━━━━━ RECORDS SUPPLIED

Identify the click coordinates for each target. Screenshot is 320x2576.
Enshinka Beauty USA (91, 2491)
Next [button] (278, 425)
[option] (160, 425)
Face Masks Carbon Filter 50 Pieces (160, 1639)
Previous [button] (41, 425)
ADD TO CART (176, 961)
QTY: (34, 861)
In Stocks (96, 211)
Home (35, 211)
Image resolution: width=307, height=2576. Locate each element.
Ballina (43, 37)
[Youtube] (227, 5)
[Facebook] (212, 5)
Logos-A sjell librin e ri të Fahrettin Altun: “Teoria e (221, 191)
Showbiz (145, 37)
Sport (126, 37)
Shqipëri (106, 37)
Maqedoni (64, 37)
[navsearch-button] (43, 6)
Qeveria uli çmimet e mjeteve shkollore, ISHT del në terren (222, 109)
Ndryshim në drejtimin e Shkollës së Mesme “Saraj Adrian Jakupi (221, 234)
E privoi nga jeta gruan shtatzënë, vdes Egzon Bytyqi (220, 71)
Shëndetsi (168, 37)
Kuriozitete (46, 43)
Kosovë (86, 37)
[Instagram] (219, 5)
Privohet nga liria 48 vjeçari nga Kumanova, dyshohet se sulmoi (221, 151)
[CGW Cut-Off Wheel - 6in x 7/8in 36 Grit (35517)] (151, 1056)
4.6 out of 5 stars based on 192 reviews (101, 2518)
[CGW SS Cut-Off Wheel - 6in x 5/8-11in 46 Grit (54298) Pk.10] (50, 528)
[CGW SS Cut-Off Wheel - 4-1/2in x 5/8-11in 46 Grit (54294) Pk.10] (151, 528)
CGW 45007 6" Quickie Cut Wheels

━━━━━━━━━━

### TASK:
Copy out, exactly and alone, the lines of the entries above between the ones holding "Qeveria uli çmimet" and "4.6 out of 5", inclusive.

### RESPONSE TO THE EXERCISE:
Qeveria uli çmimet e mjeteve shkollore, ISHT del në terren (222, 109)
Ndryshim në drejtimin e Shkollës së Mesme “Saraj Adrian Jakupi (221, 234)
E privoi nga jeta gruan shtatzënë, vdes Egzon Bytyqi (220, 71)
Shëndetsi (168, 37)
Kuriozitete (46, 43)
Kosovë (86, 37)
[Instagram] (219, 5)
Privohet nga liria 48 vjeçari nga Kumanova, dyshohet se sulmoi (221, 151)
[CGW Cut-Off Wheel - 6in x 7/8in 36 Grit (35517)] (151, 1056)
4.6 out of 5 stars based on 192 reviews (101, 2518)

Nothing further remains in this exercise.